Several previous confirmatory factor analyses found that the 3-factor model of Graetz gave better fit to survey data from Australia [12], Britain [10] and New Zealand [11]. In this study we examined the issue in an Asian population in Singapore, whose members are mainly ethnic Chinese. All three goodness-of-fit indices employed, namely AIC, CFI and RMSEA, agreed that the 3-factor model of Graetz out-performed the other five models. The CFI value was 0.935. Conventionally, a CFI of 0.90 or larger is taken as evidence of sufficient fit. A more stringent criterion of CFI larger than 0.95 has recently been proposed and debated [27, 28]. The RMSEA also indicated that even the best-fitting model did not fit well, using the cut-off of 0.08 as a criterion. However, our aim is to compare the models rather than to modify the instrument. So for our purpose it is the comparison of the goodness-of-fit of the six models that matters, not the absolute values of the fit indices. We consider the "correctness" and "usefulness" of a model two fairly separate issues. Although the goodness-of-fit of Graetz's model was limited, we proceeded to examine the factor scores in relation to external criteria in order to reach a conclusion about the usefulness of the model.

The one-dimensional model was the worst according to all three goodness-of-fit indices.

The three factors in the model proposed by Graetz were found to be strongly correlated with each other, with correlation coefficients in the neighborhood of 0.8 to 0.9. Such strong correlations suggest that even if there were indeed three different factors, in practice it is quite difficult to differentiate them. The study of French and Tait [12] also showed strong correlation between the factors, which led the authors to recommend that it may be prudent to use the overall score rather than overinterpret the factors within the GHQ-12. We examined the three factor scores and the overall GHQ-12 score in relation to clinical diagnoses. The four scores behaved in fairly similar ways. Although the Loss of Confidence scale was significantly different between patients with and without panic disorder while the other three scales did not show significant differences between the two groups of patients, the difference was only about 0.4 SD. This is smaller than a recommended threshold (0.5 SD) corresponding to minimal clinically important differences for health states questionnaires [29]. We also examined the association between the three GHQ scores and the Beck Anxiety Inventory, a clinical impression score, and the 8 scales of the SF-36. The three factors were associated with the clinical and HRQoL variables to similar degrees.

Two limitations of the study should be noted. Firstly, the sample size was somewhat small for confirmatory factor analysis. Secondly, the participants were clinical cases. This homogeneity might have made it more difficult to detect variations in GHQ-12 scores.

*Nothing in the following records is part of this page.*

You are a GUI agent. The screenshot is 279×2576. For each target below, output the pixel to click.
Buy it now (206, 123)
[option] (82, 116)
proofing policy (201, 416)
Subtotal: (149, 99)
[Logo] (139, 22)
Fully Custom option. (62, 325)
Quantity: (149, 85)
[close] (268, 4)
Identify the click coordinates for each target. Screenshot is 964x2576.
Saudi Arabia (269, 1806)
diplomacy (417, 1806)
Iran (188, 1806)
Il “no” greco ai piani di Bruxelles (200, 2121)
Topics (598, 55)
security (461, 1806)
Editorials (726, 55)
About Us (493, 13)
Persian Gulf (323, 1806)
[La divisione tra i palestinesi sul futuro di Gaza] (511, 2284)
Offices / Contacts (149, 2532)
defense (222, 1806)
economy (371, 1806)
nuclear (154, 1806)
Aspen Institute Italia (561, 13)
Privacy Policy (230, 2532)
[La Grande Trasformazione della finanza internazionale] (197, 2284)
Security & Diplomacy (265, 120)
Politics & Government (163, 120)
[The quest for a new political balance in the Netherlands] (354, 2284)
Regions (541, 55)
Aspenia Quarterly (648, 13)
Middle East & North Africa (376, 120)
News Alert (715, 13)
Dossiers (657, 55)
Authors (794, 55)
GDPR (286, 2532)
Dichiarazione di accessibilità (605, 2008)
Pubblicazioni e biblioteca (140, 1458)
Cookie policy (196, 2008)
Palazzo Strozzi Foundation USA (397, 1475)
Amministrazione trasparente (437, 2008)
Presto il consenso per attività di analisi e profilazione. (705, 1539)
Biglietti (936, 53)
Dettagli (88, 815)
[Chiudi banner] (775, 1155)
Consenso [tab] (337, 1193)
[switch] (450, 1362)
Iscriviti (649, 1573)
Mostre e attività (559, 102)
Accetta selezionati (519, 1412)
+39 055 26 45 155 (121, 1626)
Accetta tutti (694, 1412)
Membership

We believe that the question about the relative plausibility of various factor models have been sufficiently answered by this and several previous studies [1012]. Nevertheless, future studies of non-clinical participants based on larger sample sizes will be helpful to further assess the practical usefulness of the factors of the GHQ-12.


Several studies, including the present one, have found that Graetz's 3-factor model of the GHQ-12 is more plausible than other models. However, the factors were strongly correlated and difficult to discern. Our analysis of the three GHQ scores in relation to clinical variables and aspects of health-related quality of life did not appear to be more informative than analysis of a single overall GHQ-12 score. As such, from a pragmatic point of view we consider it acceptable to use this instrument as a one-dimensional measure. Unless one has specific questions that are best answered by a subset of the three factors, there is no need to consider the multi-dimensionality.